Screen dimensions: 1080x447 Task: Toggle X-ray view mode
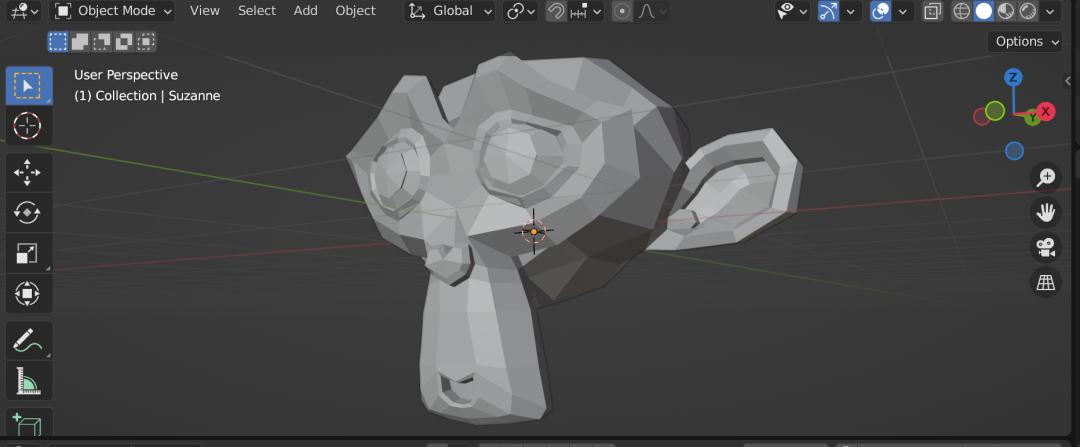point(932,12)
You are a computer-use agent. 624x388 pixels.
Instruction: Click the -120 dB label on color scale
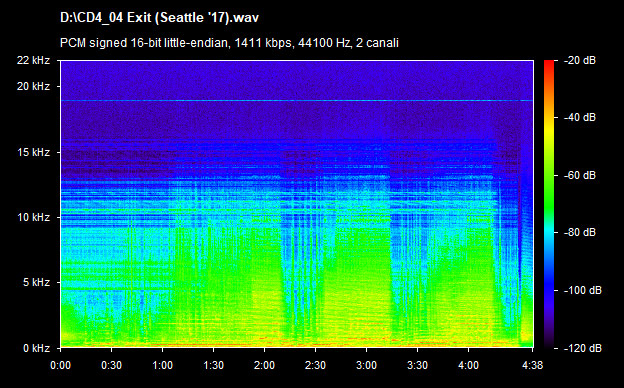(x=583, y=348)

__________________________________________________

◆ Short exercise ◆
Shift every coordinate in the listing's answers by -122, reproducing all other lines of the listing unchanged and leaving out the pictures.

◆ Solution to this exercise ◆
Screen dimensions: 1080x447 Task: Toggle X-ray view mode
point(810,-110)
You are a computer-use agent. 624x388 pixels.
Instruction: Click the -120 dB label on color scale
(x=461, y=226)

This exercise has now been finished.